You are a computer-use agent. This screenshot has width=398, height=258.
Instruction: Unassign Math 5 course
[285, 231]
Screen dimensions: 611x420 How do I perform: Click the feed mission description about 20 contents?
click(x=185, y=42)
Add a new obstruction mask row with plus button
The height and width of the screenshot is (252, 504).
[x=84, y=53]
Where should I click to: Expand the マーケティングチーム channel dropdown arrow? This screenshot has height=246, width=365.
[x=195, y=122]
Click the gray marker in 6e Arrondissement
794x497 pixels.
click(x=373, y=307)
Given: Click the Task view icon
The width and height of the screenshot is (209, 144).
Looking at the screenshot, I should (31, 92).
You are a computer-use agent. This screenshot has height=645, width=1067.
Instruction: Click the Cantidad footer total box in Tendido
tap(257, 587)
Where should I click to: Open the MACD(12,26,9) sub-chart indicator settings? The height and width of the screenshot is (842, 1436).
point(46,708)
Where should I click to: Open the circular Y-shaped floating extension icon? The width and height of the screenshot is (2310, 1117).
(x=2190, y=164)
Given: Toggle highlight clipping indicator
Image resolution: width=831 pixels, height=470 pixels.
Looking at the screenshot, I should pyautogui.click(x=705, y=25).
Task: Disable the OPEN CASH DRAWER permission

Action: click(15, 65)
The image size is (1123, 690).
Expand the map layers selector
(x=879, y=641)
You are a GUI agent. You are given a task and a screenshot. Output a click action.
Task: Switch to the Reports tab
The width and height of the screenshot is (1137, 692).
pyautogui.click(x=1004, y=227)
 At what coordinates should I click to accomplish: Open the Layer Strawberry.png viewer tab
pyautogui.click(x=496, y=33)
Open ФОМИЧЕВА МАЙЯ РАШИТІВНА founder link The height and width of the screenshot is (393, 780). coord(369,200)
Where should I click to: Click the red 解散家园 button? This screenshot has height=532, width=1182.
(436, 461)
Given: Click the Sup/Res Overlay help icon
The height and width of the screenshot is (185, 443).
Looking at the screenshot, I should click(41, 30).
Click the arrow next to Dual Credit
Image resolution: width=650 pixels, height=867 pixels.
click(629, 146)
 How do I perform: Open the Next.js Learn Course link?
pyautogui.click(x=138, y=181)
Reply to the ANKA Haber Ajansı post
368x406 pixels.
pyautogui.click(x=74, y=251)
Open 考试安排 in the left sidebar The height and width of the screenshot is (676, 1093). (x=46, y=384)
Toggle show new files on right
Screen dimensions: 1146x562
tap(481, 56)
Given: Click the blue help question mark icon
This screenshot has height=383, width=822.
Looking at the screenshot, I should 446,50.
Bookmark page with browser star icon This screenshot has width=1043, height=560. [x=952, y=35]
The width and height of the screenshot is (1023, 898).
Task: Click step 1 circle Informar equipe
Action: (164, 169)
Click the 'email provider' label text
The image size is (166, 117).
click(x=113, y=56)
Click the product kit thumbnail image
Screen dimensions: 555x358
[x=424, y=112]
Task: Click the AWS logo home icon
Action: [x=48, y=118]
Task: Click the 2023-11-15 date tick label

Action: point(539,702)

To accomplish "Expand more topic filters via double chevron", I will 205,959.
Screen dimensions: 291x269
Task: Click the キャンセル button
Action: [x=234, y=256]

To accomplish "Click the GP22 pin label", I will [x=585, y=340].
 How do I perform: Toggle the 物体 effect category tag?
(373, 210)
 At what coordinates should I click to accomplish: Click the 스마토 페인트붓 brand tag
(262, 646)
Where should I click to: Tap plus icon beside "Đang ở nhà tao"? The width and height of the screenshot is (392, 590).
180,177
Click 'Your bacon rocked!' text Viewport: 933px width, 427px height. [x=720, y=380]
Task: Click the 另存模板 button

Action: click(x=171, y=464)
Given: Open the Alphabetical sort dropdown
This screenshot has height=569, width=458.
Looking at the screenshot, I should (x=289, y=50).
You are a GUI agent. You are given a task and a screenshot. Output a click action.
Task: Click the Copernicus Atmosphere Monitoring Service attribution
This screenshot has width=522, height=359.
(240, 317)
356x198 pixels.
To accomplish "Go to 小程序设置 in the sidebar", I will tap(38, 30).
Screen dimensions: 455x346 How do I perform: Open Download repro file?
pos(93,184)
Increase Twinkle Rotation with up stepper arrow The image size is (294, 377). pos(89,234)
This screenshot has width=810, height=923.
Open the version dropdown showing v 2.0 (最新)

-*-*-

> Aim of the task: Rewrite the listing above with every "Where should I click to" switched to "Where do I click to", leaving all other text as it is.

> Right answer:
You are a computer-use agent. This screenshot has width=398, height=258.
Instruction: Unassign Math 5 course
[285, 231]
Screen dimensions: 611x420 How do I perform: Click the feed mission description about 20 contents?
click(x=185, y=42)
Add a new obstruction mask row with plus button
The height and width of the screenshot is (252, 504).
[x=84, y=53]
Where do I click to: Expand the マーケティングチーム channel dropdown arrow? This screenshot has height=246, width=365.
[x=195, y=122]
Click the gray marker in 6e Arrondissement
794x497 pixels.
click(x=373, y=307)
Given: Click the Task view icon
The width and height of the screenshot is (209, 144).
Looking at the screenshot, I should (31, 92).
You are a computer-use agent. This screenshot has height=645, width=1067.
Instruction: Click the Cantidad footer total box in Tendido
tap(257, 587)
Where do I click to: Open the MACD(12,26,9) sub-chart indicator settings? The height and width of the screenshot is (842, 1436).
point(46,708)
Where do I click to: Open the circular Y-shaped floating extension icon? The width and height of the screenshot is (2310, 1117).
(x=2190, y=164)
Given: Toggle highlight clipping indicator
Image resolution: width=831 pixels, height=470 pixels.
Looking at the screenshot, I should pyautogui.click(x=705, y=25).
Task: Disable the OPEN CASH DRAWER permission

Action: click(15, 65)
The image size is (1123, 690).
Expand the map layers selector
(x=879, y=641)
You are a GUI agent. You are given a task and a screenshot. Output a click action.
Task: Switch to the Reports tab
The width and height of the screenshot is (1137, 692).
pyautogui.click(x=1004, y=227)
 At what coordinates should I click to accomplish: Open the Layer Strawberry.png viewer tab
pyautogui.click(x=496, y=33)
Open ФОМИЧЕВА МАЙЯ РАШИТІВНА founder link The height and width of the screenshot is (393, 780). coord(369,200)
Where do I click to: Click the red 解散家园 button? This screenshot has height=532, width=1182.
(436, 461)
Given: Click the Sup/Res Overlay help icon
The height and width of the screenshot is (185, 443).
Looking at the screenshot, I should click(41, 30).
Click the arrow next to Dual Credit
Image resolution: width=650 pixels, height=867 pixels.
click(629, 146)
 How do I perform: Open the Next.js Learn Course link?
pyautogui.click(x=138, y=181)
Reply to the ANKA Haber Ajansı post
368x406 pixels.
pyautogui.click(x=74, y=251)
Open 考试安排 in the left sidebar The height and width of the screenshot is (676, 1093). (x=46, y=384)
Toggle show new files on right
Screen dimensions: 1146x562
tap(481, 56)
Given: Click the blue help question mark icon
This screenshot has height=383, width=822.
Looking at the screenshot, I should 446,50.
Bookmark page with browser star icon This screenshot has width=1043, height=560. [x=952, y=35]
The width and height of the screenshot is (1023, 898).
Task: Click step 1 circle Informar equipe
Action: (164, 169)
Click the 'email provider' label text
The image size is (166, 117).
click(x=113, y=56)
Click the product kit thumbnail image
Screen dimensions: 555x358
[x=424, y=112]
Task: Click the AWS logo home icon
Action: [x=48, y=118]
Task: Click the 2023-11-15 date tick label

Action: point(539,702)

To accomplish "Expand more topic filters via double chevron", I will 205,959.
Screen dimensions: 291x269
Task: Click the キャンセル button
Action: [x=234, y=256]

To accomplish "Click the GP22 pin label", I will [x=585, y=340].
 How do I perform: Toggle the 物体 effect category tag?
(373, 210)
 At what coordinates should I click to accomplish: Click the 스마토 페인트붓 brand tag
(262, 646)
Where do I click to: Tap plus icon beside "Đang ở nhà tao"? The width and height of the screenshot is (392, 590).
180,177
Click 'Your bacon rocked!' text Viewport: 933px width, 427px height. [x=720, y=380]
Task: Click the 另存模板 button

Action: click(x=171, y=464)
Given: Open the Alphabetical sort dropdown
This screenshot has height=569, width=458.
Looking at the screenshot, I should (x=289, y=50).
You are a GUI agent. You are given a task and a screenshot. Output a click action.
Task: Click the Copernicus Atmosphere Monitoring Service attribution
This screenshot has width=522, height=359.
(240, 317)
356x198 pixels.
To accomplish "Go to 小程序设置 in the sidebar", I will tap(38, 30).
Screen dimensions: 455x346 How do I perform: Open Download repro file?
pos(93,184)
Increase Twinkle Rotation with up stepper arrow The image size is (294, 377). pos(89,234)
This screenshot has width=810, height=923.
Open the version dropdown showing v 2.0 (最新)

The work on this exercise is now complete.